What are the ways of measuring the market sentiment? The mood of the market depends on what the majority of the traders think about the current market situation. How do you get an idea of the overall market sentiment? By reading reports of analyst and financial journalist in the news wires! You can also join online trading forums to see what other traders are thinking.

You may be thinking that the other currency traders are in a buying or selling mood for USD. But that may not be what is really happening in reality. You should know that this way of getting the feel of the market sentiment is not very accurate. It is not a good method.

You will ask how you gauge the market sentiment then. You can accurately gauge the spot forex market sentiment by analyzing the Commitment of Traders (COT) report. What is COT report? The COT report provides the detailed positioning information about the futures market on a weekly basis.

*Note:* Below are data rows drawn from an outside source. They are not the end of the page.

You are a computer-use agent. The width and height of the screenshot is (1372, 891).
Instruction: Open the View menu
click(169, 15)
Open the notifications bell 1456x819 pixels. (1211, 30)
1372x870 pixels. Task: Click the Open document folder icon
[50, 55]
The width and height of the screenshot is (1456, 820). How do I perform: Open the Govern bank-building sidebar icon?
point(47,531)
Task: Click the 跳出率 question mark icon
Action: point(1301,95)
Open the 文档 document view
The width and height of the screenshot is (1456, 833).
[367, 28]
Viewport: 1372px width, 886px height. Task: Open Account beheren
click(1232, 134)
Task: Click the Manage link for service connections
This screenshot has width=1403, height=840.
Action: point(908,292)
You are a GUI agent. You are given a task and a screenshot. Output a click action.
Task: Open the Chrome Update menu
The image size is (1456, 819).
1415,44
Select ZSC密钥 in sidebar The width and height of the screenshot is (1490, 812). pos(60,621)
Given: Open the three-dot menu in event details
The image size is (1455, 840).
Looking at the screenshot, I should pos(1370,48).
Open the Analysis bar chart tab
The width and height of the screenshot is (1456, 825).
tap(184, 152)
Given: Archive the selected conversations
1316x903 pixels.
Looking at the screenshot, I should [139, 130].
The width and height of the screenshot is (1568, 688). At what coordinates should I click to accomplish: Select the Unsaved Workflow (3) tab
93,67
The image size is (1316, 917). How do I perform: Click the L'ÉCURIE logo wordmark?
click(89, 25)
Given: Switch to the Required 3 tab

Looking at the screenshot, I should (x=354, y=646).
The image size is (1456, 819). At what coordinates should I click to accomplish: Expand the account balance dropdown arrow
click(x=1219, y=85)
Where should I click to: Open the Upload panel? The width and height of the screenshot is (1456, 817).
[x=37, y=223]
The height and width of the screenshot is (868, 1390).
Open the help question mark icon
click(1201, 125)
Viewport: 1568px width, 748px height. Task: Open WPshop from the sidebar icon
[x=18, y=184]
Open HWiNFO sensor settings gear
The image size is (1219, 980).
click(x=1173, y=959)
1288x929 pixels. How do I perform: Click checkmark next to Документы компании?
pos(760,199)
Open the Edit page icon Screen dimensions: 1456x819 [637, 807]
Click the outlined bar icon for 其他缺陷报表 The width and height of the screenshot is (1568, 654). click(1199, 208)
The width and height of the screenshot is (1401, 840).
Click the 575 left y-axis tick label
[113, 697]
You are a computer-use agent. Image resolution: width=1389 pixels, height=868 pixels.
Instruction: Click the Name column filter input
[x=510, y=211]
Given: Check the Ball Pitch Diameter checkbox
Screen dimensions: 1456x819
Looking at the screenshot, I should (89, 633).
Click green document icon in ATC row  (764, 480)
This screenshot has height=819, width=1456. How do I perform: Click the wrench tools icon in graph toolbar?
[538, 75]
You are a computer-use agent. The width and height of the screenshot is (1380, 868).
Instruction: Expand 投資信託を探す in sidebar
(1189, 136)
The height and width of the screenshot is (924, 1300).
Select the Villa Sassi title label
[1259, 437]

COT report is one of the most underrated reports. Many forex traders dont know about it. Forex traders can use COT report to gauge the market sentiment. You can assess the COT report on the CFTC website for free. The COT report is compiled and released by the Commodity Futures Trading Commission (CFTC) in the United States on a weekly basis every Friday at 15:30 EST.

Basically two types of COT reports are made available. The one is the futures only COT Report and the second is the futures and options combined COT Report. A look at the futures only COT report will give you the glimpse of what has happened in the futures currency market and its implications for the spot forex market.

The data used in the COT report is three days old. Savvy currency traders spend their weekends going through the COT report. So the information in the COT report can be nonetheless useful to you. It hardly takes fifteen minutes to make a judgment. No doubt there is a time lag between the reporting of data and the release of the report. But still you can use this report to gauge the market sentiment.

There are three categories in the COT report: 1) Commercial, 2) Non-commercial and 3) Non-reportable. The COT report tells you the long and short positions undertaken by the currency futures market participants from each category.

Commercial: The commercial category consists of market participants who use the futures contract for hedging purposes. These commercial participants are mostly exporters and importers in the market who are hedging against the currency fluctuations in the next few months. For example, suppose Japanese company Toyota expects to receive $500 million worth of sales from the US market in the next quarter.

Toyota Company will short $500 millions in JPY currency futures in order to hedge against the USD decline. Similarly if the US pharmaceutical company is looking to exports $50 million worth of drugs to the Japanese market in the next quarter, it will long $50 million JPY currency futures.

Non-commercial: The non-commercial category consists of large speculators. Hedge funds, banks, institutional investors and so on are included in this category. These are the major players who speculate in currency futures for quick capital gains.

Non-reportable: This category comprises small speculators like you and me also known as the retails traders.